**ACTION ITEM**
Print the stretch of the antibody passage below that opens with "The basic assumption" and stops after "energetically favorable way.", word for word.

**** PASSAGE SHOWN

Thus, the ratio of the apparent association constant for peptide to the measured association constant for the native molecule should give the conformational equilibrium constant of the peptide. Note the implicit assumption that the total peptide concentration can be approximated by [P_r]. This will generally be true, as most peptide fragments of proteins demonstrate little native conformation, that is, K_conf = [Pn] / [Pr] is much less than one. Also note that if the first hypothesis (or third) occurs to some extent, this method will overestimate K_conf. On the other hand, if the affinity for the peptide is lower because it lacks some of the contact residues of the determinant, this method will underestimate K_conf (by assuming that all the affinity difference is due to conformation). To some extent, the two errors may partially cancel out. When this method was used to determine the K_conf for a peptide from staphylococcal nuclease, a value of 2 × 10^-4 (unitless because it is a ratio of two concentrations) was obtained.⁵² Similarly, when antibodies raised to a peptide fragment were used, it was possible to estimate the fraction of time the native nuclease spends in nonnative
conformations.⁹³ In this case, the K_conf was found to be about 3000-fold in favor of the native conformation.

Antipeptide Antibodies that Bind to Native Proteins at a Specific Site

In light of the conformational differences between native proteins and peptides and the observed K_conf effects shown by antibodies to native proteins when tested on the corresponding peptides, it was somewhat surprising to find that antibodies to synthetic peptides show extensive cross-reactions with native proteins.⁹⁴^,⁹⁵ These two types of cross-reactions can be thought of as working in opposite directions: The binding of antiprotein antibodies to the peptide is inefficient, whereas the binding of antipeptide antibodies to the protein is quite efficient and commonly observed. This finding is quite useful, as automated solid-phase peptide synthesis has become readily available. This has been particularly useful in three areas: exploitation of protein sequences deduced by recombinant deoxyribonucleic acid (DNA) methods, preparation of site specific antibodies, and the attempt to focus the immune response on a single protein site that is biologically important but may not be particularly immunogenic. This section focuses on the explanation of the cross-reaction, uses of the cross-reaction, and the potential limitations regarding immunogenicity.

The basic assumption is that antibodies raised against peptides in an unfolded structure will bind the corresponding site on proteins folded into the native structure.⁹⁵ This is not immediately obvious, as antibody binding to antigen is the direct result of the antigen fitting into the binding site. Affinity is the direct consequence of “goodness of fit” between antibody and antigen, whereas antibody specificity is due to the inability of other antigens to occupy the same site. How then can the antipeptide antibodies overcome the effect of K_conf and still bind native proteins with good affinity and specificity? The whole process depends on the antibodybinding site forming a three-dimensional space and the antigen filling it in an energetically favorable way.

********
**** ENTRIES PROVIDED

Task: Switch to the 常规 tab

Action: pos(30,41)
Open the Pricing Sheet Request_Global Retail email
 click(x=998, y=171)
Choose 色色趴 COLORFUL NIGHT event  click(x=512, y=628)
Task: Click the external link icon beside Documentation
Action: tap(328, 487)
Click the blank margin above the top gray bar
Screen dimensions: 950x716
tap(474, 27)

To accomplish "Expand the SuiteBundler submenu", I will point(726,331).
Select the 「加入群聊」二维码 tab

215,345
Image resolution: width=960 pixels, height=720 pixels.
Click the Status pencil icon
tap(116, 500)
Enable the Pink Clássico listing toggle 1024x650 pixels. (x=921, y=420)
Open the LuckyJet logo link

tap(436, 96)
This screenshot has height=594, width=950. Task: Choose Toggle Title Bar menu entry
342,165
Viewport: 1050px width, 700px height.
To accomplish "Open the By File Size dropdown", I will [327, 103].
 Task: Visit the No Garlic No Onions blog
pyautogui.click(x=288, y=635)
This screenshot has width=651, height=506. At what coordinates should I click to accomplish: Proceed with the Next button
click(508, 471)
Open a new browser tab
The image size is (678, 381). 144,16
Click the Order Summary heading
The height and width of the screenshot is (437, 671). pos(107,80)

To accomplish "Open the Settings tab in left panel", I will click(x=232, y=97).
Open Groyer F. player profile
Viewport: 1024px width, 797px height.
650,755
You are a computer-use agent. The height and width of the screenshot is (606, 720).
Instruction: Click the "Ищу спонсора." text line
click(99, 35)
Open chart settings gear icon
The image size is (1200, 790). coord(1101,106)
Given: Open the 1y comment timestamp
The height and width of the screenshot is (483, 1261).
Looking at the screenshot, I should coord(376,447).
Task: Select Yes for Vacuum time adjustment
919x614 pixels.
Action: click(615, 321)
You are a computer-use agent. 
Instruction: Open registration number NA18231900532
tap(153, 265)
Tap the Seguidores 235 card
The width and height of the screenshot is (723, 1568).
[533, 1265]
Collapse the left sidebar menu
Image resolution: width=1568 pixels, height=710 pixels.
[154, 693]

********

**REPLY TO THE TASK**
The basic assumption is that antibodies raised against peptides in an unfolded structure will bind the corresponding site on proteins folded into the native structure.⁹⁵ This is not immediately obvious, as antibody binding to antigen is the direct result of the antigen fitting into the binding site. Affinity is the direct consequence of “goodness of fit” between antibody and antigen, whereas antibody specificity is due to the inability of other antigens to occupy the same site. How then can the antipeptide antibodies overcome the effect of K_conf and still bind native proteins with good affinity and specificity? The whole process depends on the antibodybinding site forming a three-dimensional space and the antigen filling it in an energetically favorable way.